SCALE OF OPENINGS: An opening is a finite entity with definite size, however, the barrier system within which it manifests could be infinite in size. An opening can never be larger or equal to the barrier system within which it resides. An opening, occurring in a finite barrier system could be relatively small or large, but openings occurring in very large or infinite barriers can be judged to be large or small in terms of the user.


A small opening makes a barrier system very evident, whereas a large opening or multiple openings make barriers less effective. The exchange occurring across a small opening is very intense, compared to a large gateway. Small openings due to their smaller scale allow a controlled scale of exchange. However, a large opening often requires re-scaling through various appendages such as: segregation channels for up – down, and fast -slow traffic, compaction through funneling, filtration for selective processing acceleration and de-acceleration mechanisms.


A large window is divided into smaller units –lites, each of which can have a varied configuration. Entrance foyers of skyscrapers, lounges of Airports and Railway stations, have ganged or multiple doors to serve the demand for a wider but controlled opening. However, air hangers, garages, barns and warehouses require very wide doors to meet the functional carriage width. Very large or wide doors often have an insert small opening (‘a door within a door’) for passage. Openings are spaced out to take advantage of the location and orientation, and diffuse the exchange over a larger zone. Openings are concentrated or grouped together, to few locations to reduce the wastage of distributed operations.



Openings are scaled in terms of the image projection. A large opening means: capacity to build better, greater control over security, desire for extravagance or grandeur, need to be perceptible from distance. Smaller and fewer openings mean: conservative building technology, problems of safety and security, prudence and need to be less visible.

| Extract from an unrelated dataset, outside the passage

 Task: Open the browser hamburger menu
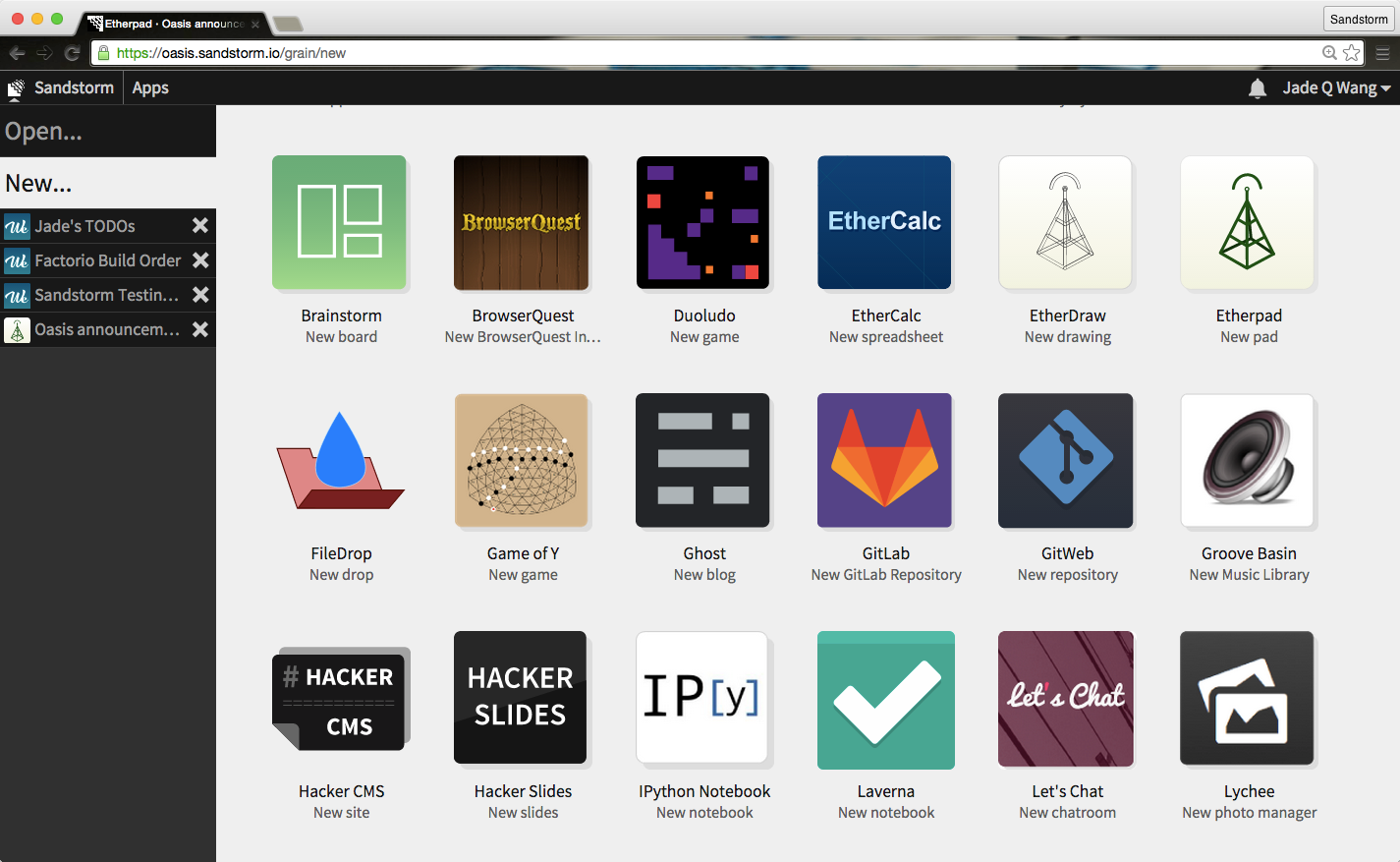pos(1382,53)
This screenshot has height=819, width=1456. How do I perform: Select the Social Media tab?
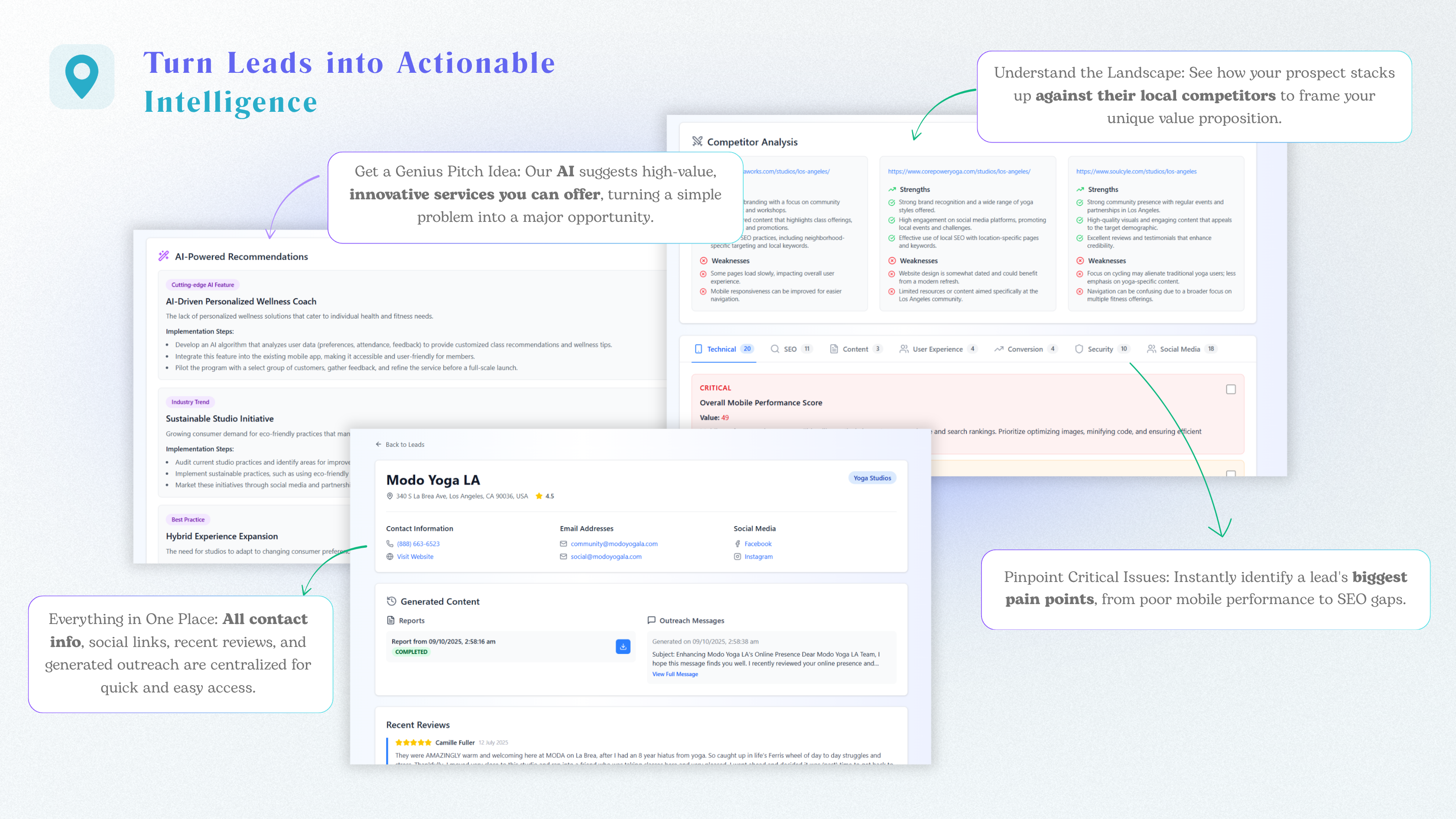point(1179,349)
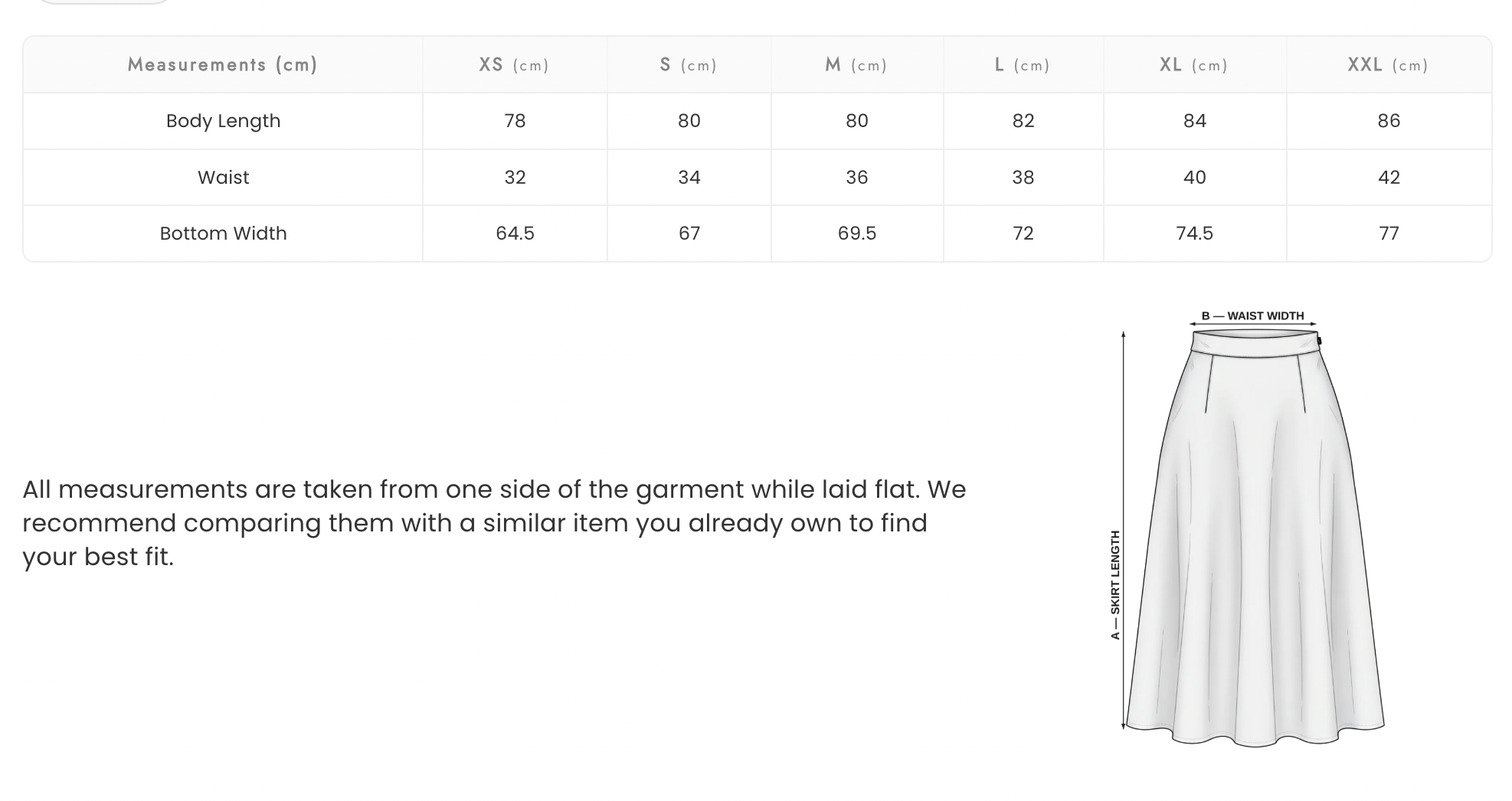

A Large window illuminates the interiors brightly, creating a fearless but public (non-private) space. Bright spaces are warm, a desirable quality in some climates. A Small window mean a sturdy and stable structure, an intimate (private) space, safety, security and cool interior or a ‘cold’ space. Walls, traditionally have been massive entities, so fewer openings disrupt a wall less.

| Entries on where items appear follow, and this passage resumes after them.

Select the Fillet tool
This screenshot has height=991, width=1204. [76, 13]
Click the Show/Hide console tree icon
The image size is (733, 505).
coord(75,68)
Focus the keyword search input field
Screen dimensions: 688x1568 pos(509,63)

LEVELS OF OPENINGS: Openings are essentially of two types: negotiable for egress or transit-able in an emergency. In both cases, the degree of conveyance may have been intentionally made difficult or easier. A French window is a door for conveyance, and a trapdoor or a hatch door is a window for all purposes. A door could occur at a negotiable level but a barn door for fodder, is placed at first floor level. A warehouse gantry girder could extend out of an upper level door like opening to lift up goods and bring it in. Windows have many grades, of ‘high to low’ sill levels, as referenced from interiors or exteriors. A high sill from interior space cuts off the view to the outside as in medieval cathedrals. A low sill or zero sill window ‘opens’ a space as in case of traditional Japanese houses. The upper floor windows of a glass curtain high rise building, clerestory windows and skylights offer a static view, lacking in dynamism.